Perspective really is a finicky thing. We can be going along in life thinking we have it all together and boom, some little thing, maybe a big thing, comes along and the world just seems to turn upside down. Or maybe your unhappy and you wish for change in your life and so you start pushing the ones closest to you to change, but it doesn’t get any better in fact sometimes it gets worse. How about that thing you always wanted to do but you never tried because there was no way you were smart enough?
Funny thing perspective…
I remember one time, Tim and I had been married awhile and things were not really going as well as I had dreamed my family life would. We were short on cash, the kids took a lot of time and energy, the house well…sometimes it was tidy, sometimes. But “that Tim he sure is stubborn, if HE would only listen to me”. So I set out to change HIM! I bought a good book, The Power of a Praying Wife” by Stormie Omartian, and I was all set to fix Tim and my life. It was a great plan till I got to the first chapter of the book and “God’s favourite prayer”, I found myself angry! Who did Stormie think she was? “Change ME Lord!” Huh I didn’t need that! Perspective. Turns out I may have been a little ruff around the edges after all, because when I started to change myself, life started sorting itself out, our relationship has developed to another level. One I could not see from my original perspective.

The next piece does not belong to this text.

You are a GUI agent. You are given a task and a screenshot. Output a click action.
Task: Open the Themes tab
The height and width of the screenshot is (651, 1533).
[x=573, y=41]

Our perspective can lie to us. A task or a dream can look overwhelming large, difficult or even impossible to us. We can be paralyzed or hindered by how we perceive ourselves and our ability. Even when the evidence to the contrary is right in front of us. There are many things I want to strive towards and yet my fear glasses hold me in place. This blog for instance is one. From my perspective this is terrifying to put my thoughts in writing and release it!
Perspective can be fluid or evolving maybe, it grows bigger through time and experience. As we move through life, life comes into view from different angles, our perspective changes.
So what changed my perspective enough to try to take up this challenge in my life now. To plunge in with both feet. A few things.
I have been experimenting in capturing moments. When something happens that isn’t planned or not necessarily how I want it. I first acknowledge the occurrence, I look to see if there was a catalyst that could have been removed to avoid whatever the result was, so that I don’t repeat it. Then I look for solutions, then I let it go. I control my perspective.
I have been asking myself the question, why do I think this way, why am I afraid, etc. Is there something that I have grasped in my mind, some experience that has me believing I can’t do something? If so is it the truth or is it a whisper of a self limiting lie? Push through!
The last reason that I decided to jump in now with both feet and just go for it is my friend Christine (and Tim R. my mentor not Tim my husband). My friend Christine is in the final stages of cancer right now. I continue to pray for the miracle that I want. Christine gave me a gift. She opened her heart to me and gave me love. She asked for prayer, that gave me purpose. She encouraged me and was grateful that Tim R. and I had started challenging each other to get out of our slumps and grow in God. She was happy just to have a short chat and I learned that friendship can be beautiful in it’s simplicity. Life is short on this earth. Yet I know, and Christine and Tim know, that no matter what the end is, Christine will get her miracle, whether it is the one that I am hoping for, or if it is the miracle that takes her home. This post I dedicate to you Christine. Thank you my beautiful friend!
Life ebbs and flows over your perspective every moment of everyday. We need to carefully choose how we perceive and what control we give our perceptions. Are your perceptions showing you possibilities or are they building walls in your way? Maybe we just need to look at it from another angle!